Ohio Gov. Mike DeWine’s recent positive test for COVID-19 created some confusion, primarily because follow-up test results were negative, showing that he wasn’t infected with the virus.

How did the governor receive what we in the medical community refer to as a “false positive?” To understand how this happened, we have to look at the difference between the two types of tests that were administered to the governor. The first test Gov. DeWine received was an antigen test conducted in Cleveland, prior to a scheduled meeting with President Trump. The follow-up testing was performed using a PCR test.

I like to think of the difference between these two tests as similar to the difference between a powerful telescope versus binoculars. The telescope can provide a close-up look at a distant star, while the binoculars offer a slightly enhanced view of the full night sky.

An antigen test looks for particular proteins that exist on the surface of the virus. Like the binoculars that might miss a few stars, the antigen test can’t see all of the details. But the results of this test can be read quickly, usually within minutes.
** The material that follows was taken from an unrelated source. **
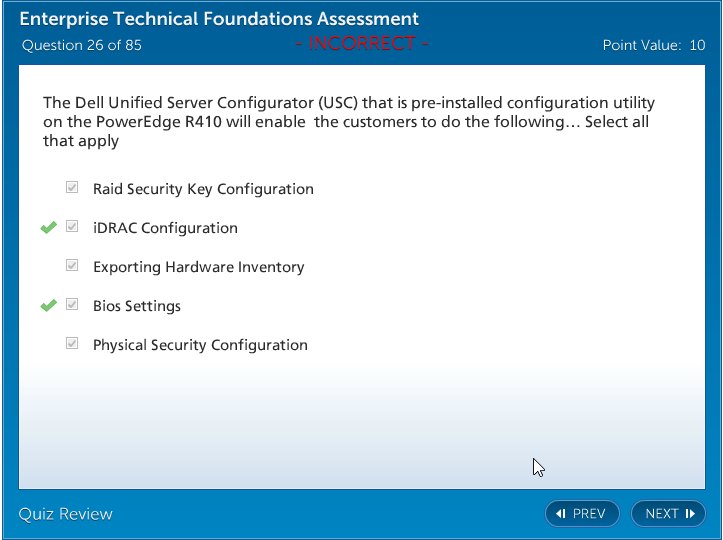Click the red INCORRECT status text

click(362, 44)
Antigen tests exist for diseases like strep throat and are used when rapid results are the most important goal.

A PCR test provides the additional details that a powerful telescope would offer. PCR stands for polymerase chain reaction. With this process, a small amount of genetic material such as RNA is amplified. PCR can detect very small amounts of virus and the tests are incredibly specific for COVID-19 versus other coronavirus, but because it requires both specialized equipment and highly-trained laboratory professionals to monitor the process, it is slower and more expensive.

The rapid antigen test can be a valuable tool in our efforts to contain the spread of the coronavirus. It can be administered quickly, at the point of care such as a doctor’s office. Rapid results offer the opportunity for immediate isolation of patients infected with COVID-19. Along with isolation, patients and medical professionals can start contact tracing. This means that friends and relatives who have had recent contact with the patient can be told of their potential risk of exposure and possible infection. Those friends and relatives can then take precautions to avoid infecting others.
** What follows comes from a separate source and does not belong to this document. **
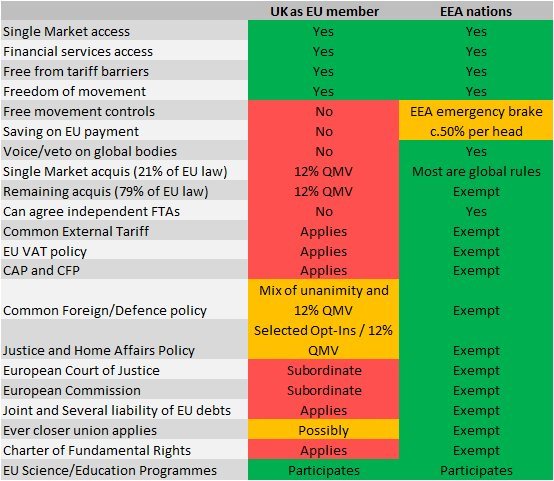554x481 pixels.
Task: Select 'Most are global rules' green cell
Action: coord(476,171)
More than 1.6 million tests for COVID-19 conducted in Ohio have been run with the PCR method. As we learn more about the coronavirus, the antigen tests will become more accurate. In the meantime, an occasional false positive may cause confusion, but will still provide us with important information to help us stop the spread of this new, highly infectious virus.

In summary, both tests are important tools in our fight against disease, but it is important to understand the role – as well as the strengths and weaknesses of each.

Peter Mohler is the chief scientific officer for The Ohio State University Wexner Medical Center, vice dean for research at the Ohio State College of Medicine and director of the Dorothy M. Davis Heart & Lung Research Institute.